Таир Салахов: Эти художники были совершенно неизвестны у нас. До 1950-х годов существовал негласный запрет на Сезанна и импрессионистов, потом запрет был снят, но современное искусство капиталистических стран оставалось для зрителя закрытой темой. У нас было одно направление — социалистический реализм, но надо было открывать мир, и мы старались дать возможность нашему зрителю увидеть работы разных художников. Я всегда старался быть открытым для любых предложений, а если было нужно, брал на себя ответственность. Как-то раз мне позвонили из Министерства культуры и сказали, что какой-то американец просится ко мне на прием. Пришел Раушенберг, который рассказал, что уже давно хочет сделать выставку в Советском Союзе, но не знает, к кому обратиться по этому вопросу. Я обещал всестороннюю поддержку и сдержал свое слово. Мы составили «протокол о намерениях», подписали. Выставка состоялась, а Раушенберг даже сделал серию из трех работ, которые подарил Союзу художников. Эти работы я передал в Третьяковку.

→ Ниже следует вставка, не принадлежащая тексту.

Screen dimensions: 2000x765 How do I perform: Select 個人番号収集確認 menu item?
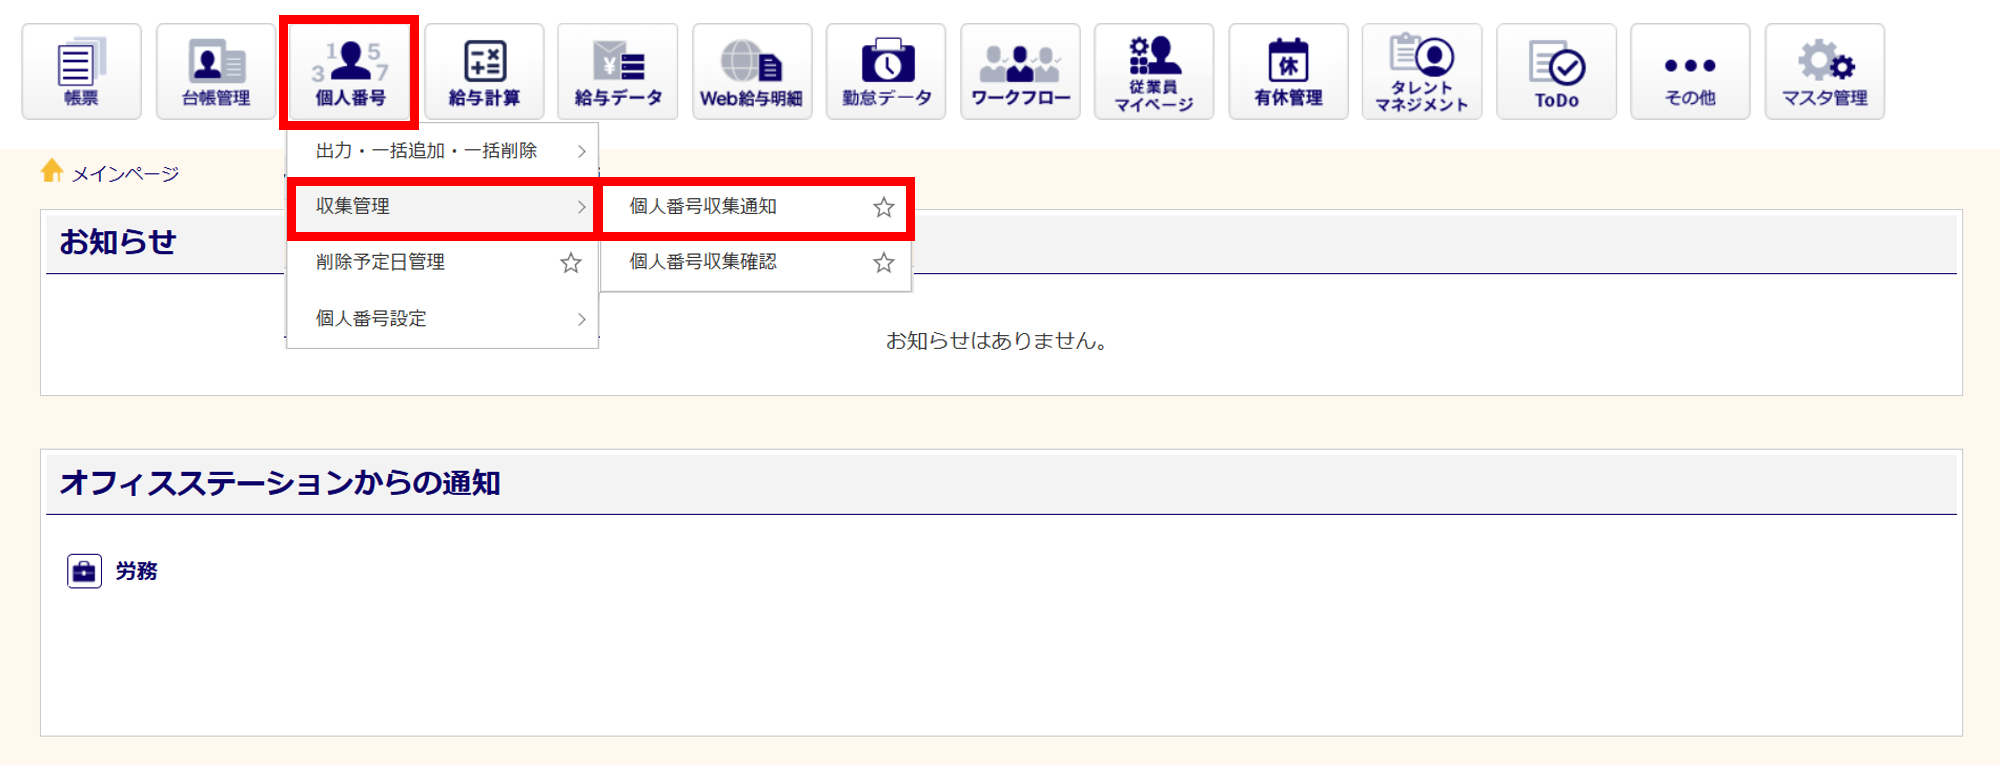coord(703,262)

Мы подружились, я не раз бывал в его мастерских в Майами и Нью-Йорке.
Мария Кравцова: В 1989 году ваша дочь Айдан Салахова вместе с однокурсниками по Суриковскому институту Евгением Миттой и Александром Якутом открыли первую в Советском Союзе частную галерею, а в 1990 году они уже выставили в павильоне СССР на Венецианской биеннале проект «Раушенберг нам — мы Раушенбергу». Трудно поверить, что вы не сыграли никакой роли в головокружительной и столь ранней карьере действительно талантливой, но уж очень молодой девушки.
Таир Салахов: Мое отношение к моим детям и моим ученикам в первую очередь зависело от их таланта.